Re: The Armond White Thread
Posted: Thu May 28, 2009 3:33 pm
by bunuelian
I thought I'd read his Star Trek review to see if it would satisfy me as someone who thinks it's terrible, despite my Trekkieness. I think his review is about as terrible as the movie, but possibly more entertaining.
Is Mission to Mars really a "visionary standard-setter"?
Re: The Armond White Thread
Posted: Thu May 28, 2009 3:43 pm
by dx23
Nothing wrote:Oh NO, how could anyone POSSIBLY dislike The Dark Knight, Slumdog Millionaire, The Wrestler, Star Trek and Iron Man... How entirely contrarian, either that or the man must be crazy...

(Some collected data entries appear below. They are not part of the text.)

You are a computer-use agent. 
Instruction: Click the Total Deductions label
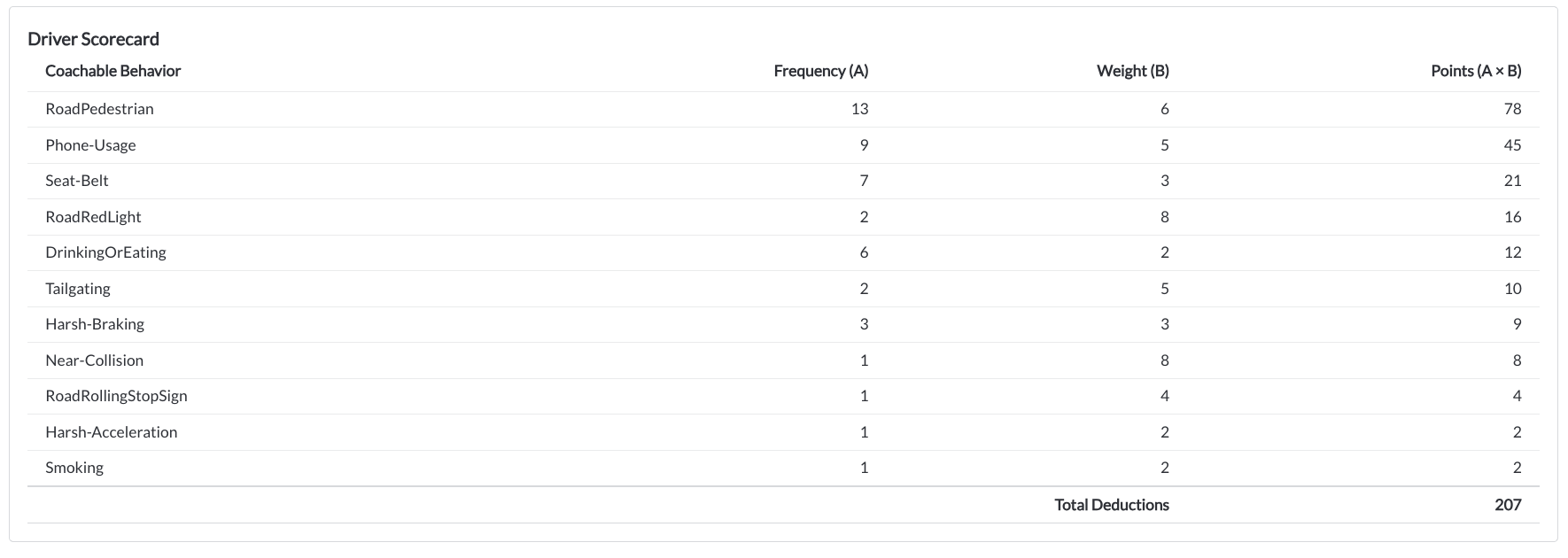click(1112, 505)
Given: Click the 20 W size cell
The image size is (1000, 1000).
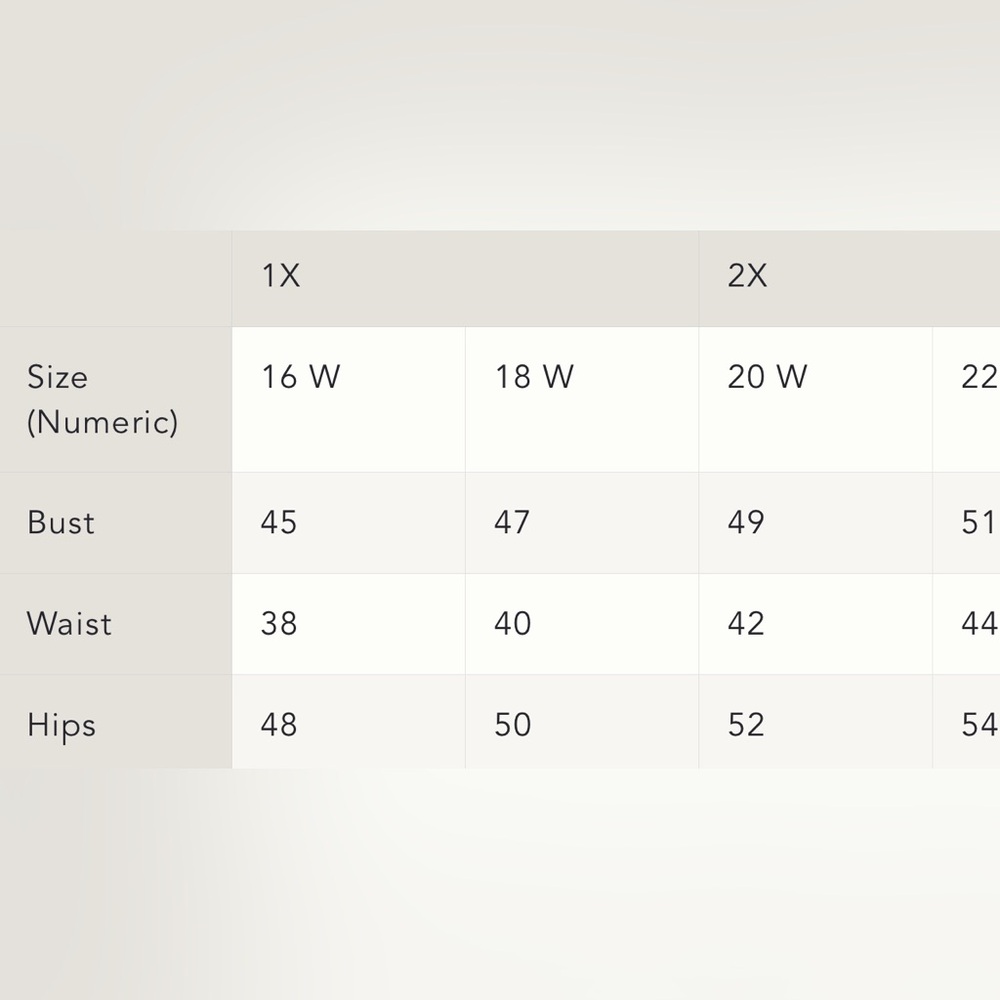Looking at the screenshot, I should pos(815,399).
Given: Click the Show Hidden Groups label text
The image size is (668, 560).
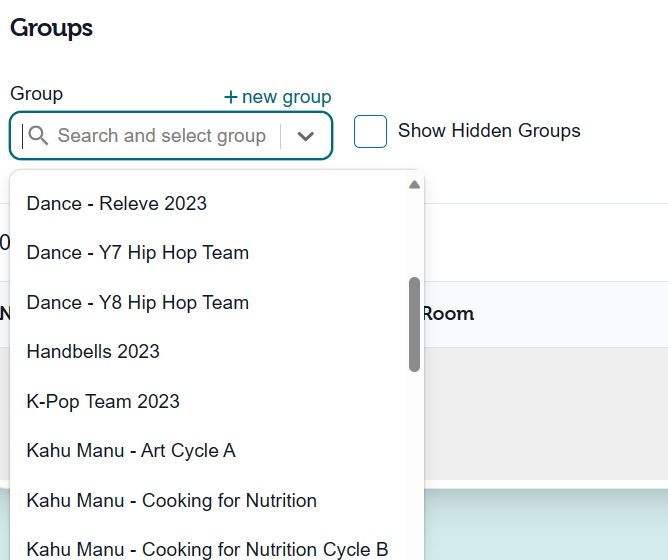Looking at the screenshot, I should point(489,130).
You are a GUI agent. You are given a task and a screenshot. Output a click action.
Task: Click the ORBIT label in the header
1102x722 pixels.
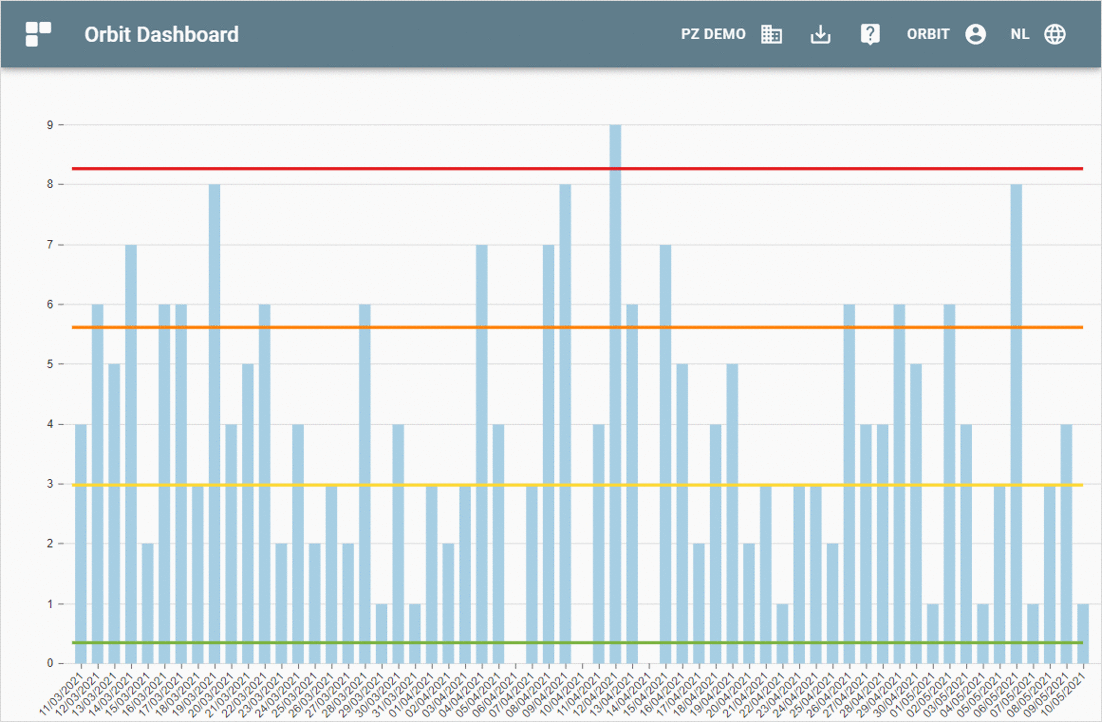[x=928, y=33]
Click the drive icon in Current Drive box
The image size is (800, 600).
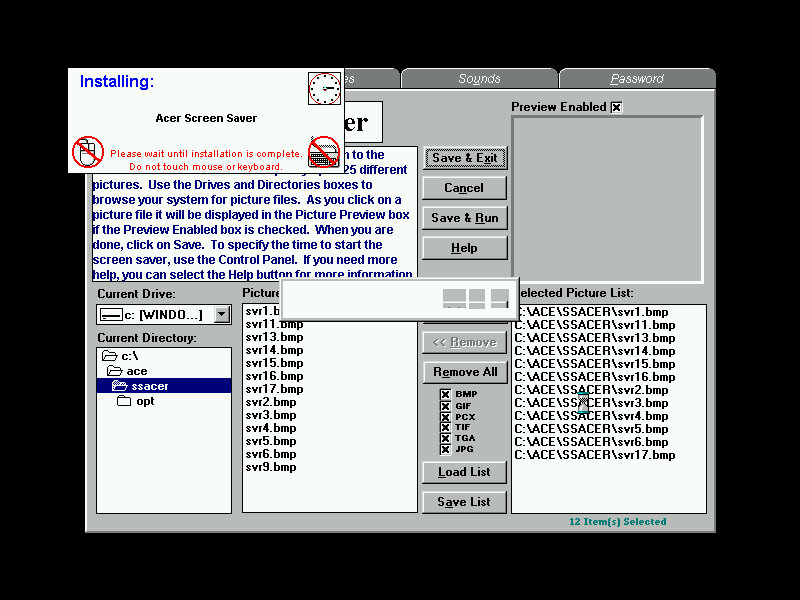pos(111,315)
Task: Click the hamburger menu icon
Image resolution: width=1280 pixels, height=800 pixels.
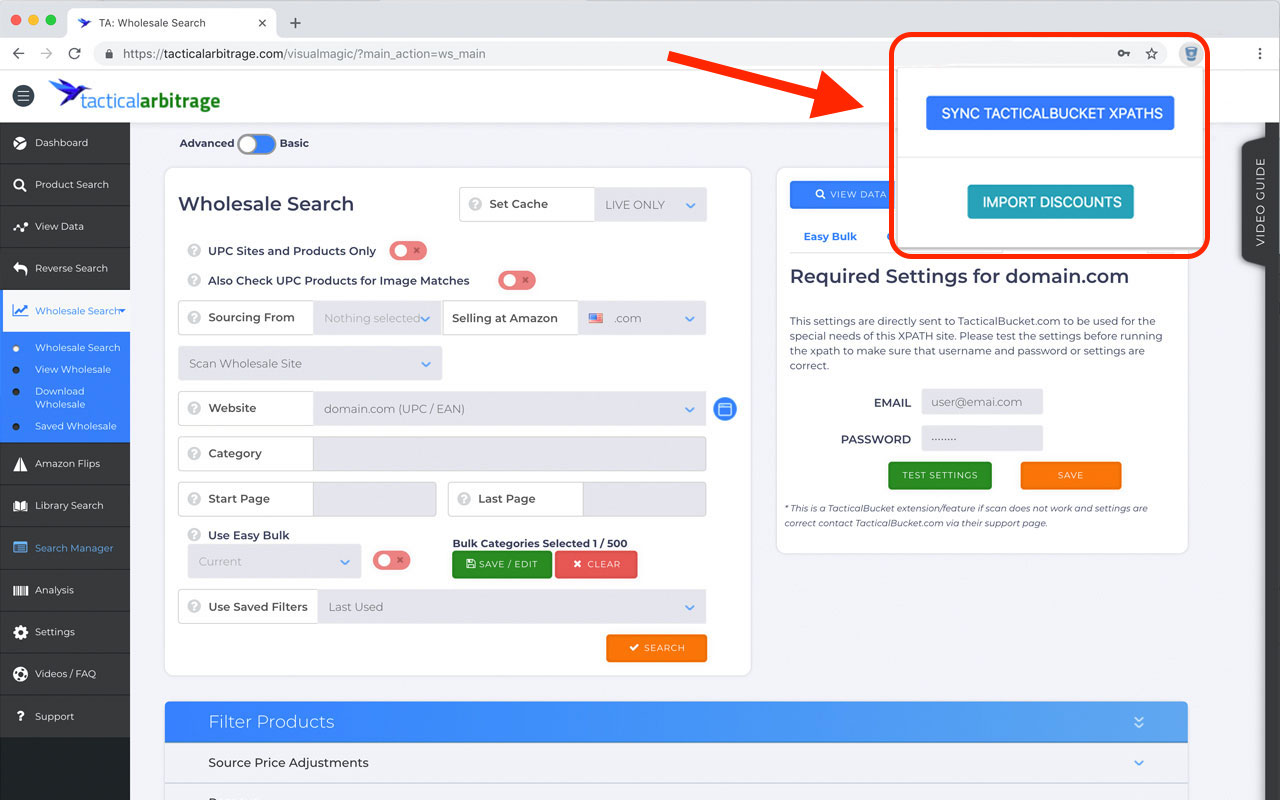Action: pyautogui.click(x=23, y=95)
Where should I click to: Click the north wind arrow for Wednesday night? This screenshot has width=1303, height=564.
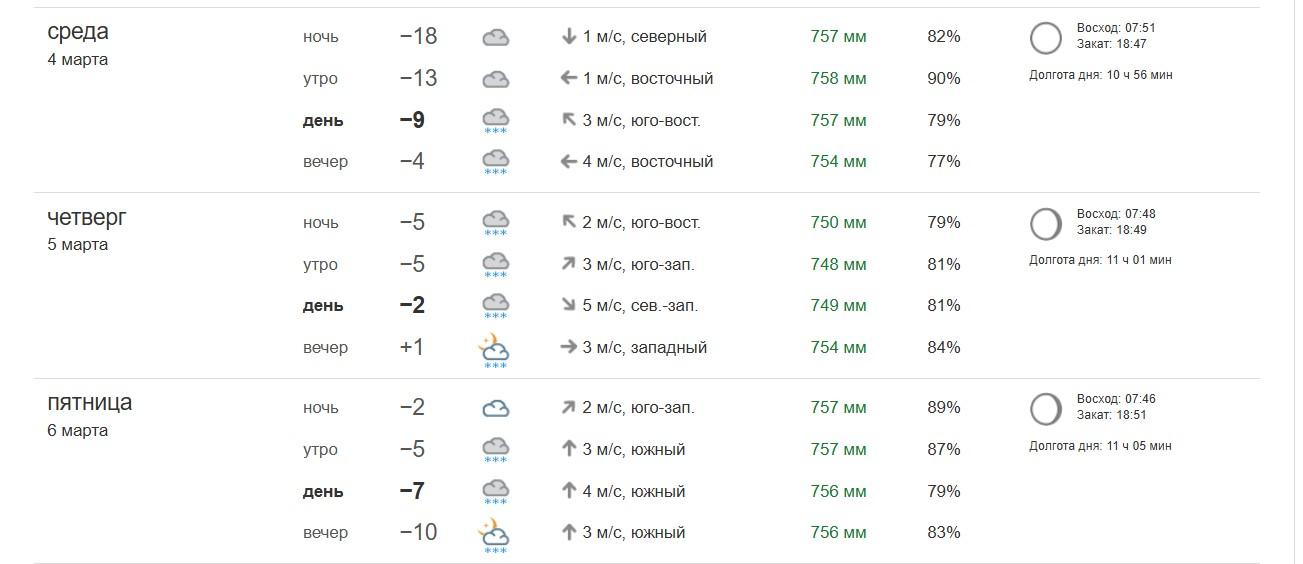tap(569, 37)
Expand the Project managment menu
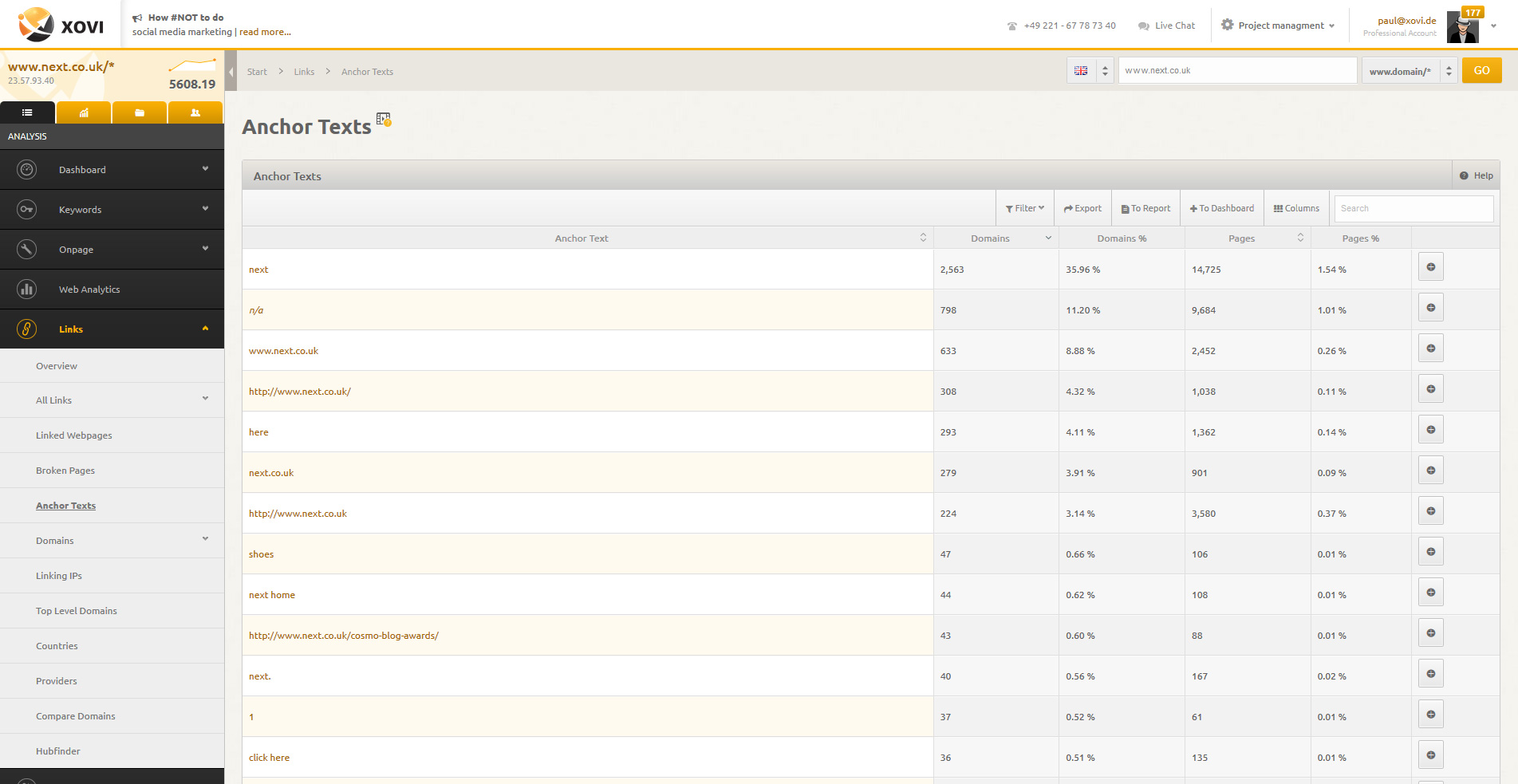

I think is it just his gimmick. That is the way he has brought readers to his reviews. Look at the fact that we have a thread dedicated to him and it says enough about the impact of this "I hate everything everyone likes" gimmick.
Nothing wrote:"you're not wrong, Donny, you're just an asshole."
This is what it is going to say in his tombstone, since it clearly describes his legacy. 20 years from now, people will still read Roger Ebert reviews, while Mr White here will be long forgotten or just dismissed as the asshole reviewer who didn't like movies.
Re: The Armond White Thread
Posted: Thu May 28, 2009 4:12 pm
by Vic Pardo
Nothing wrote:Oh NO, how could anyone POSSIBLY dislike The Dark Knight, Slumdog Millionaire, The Wrestler, Star Trek and Iron Man... How entirely contrarian, either that or the man must be crazy...
Just for the record, I didn't like DARK KNIGHT, SLUMDOG, STAR TREK or IRON MAN either. The only reason I can't say I didn't like THE WRESTLER is because I haven't seen it. I might like THE WRESTLER, though. Unlike those other films, it actually seems to be
about something. I tend not to like big-budget special effects movies anyway, unless they have a sense of humor and don't take themselves too seriously, like TRANSFORMERS. Or have some interesting design schemes, like 300, which also had a sense of humor--and wasn't that big-budget either.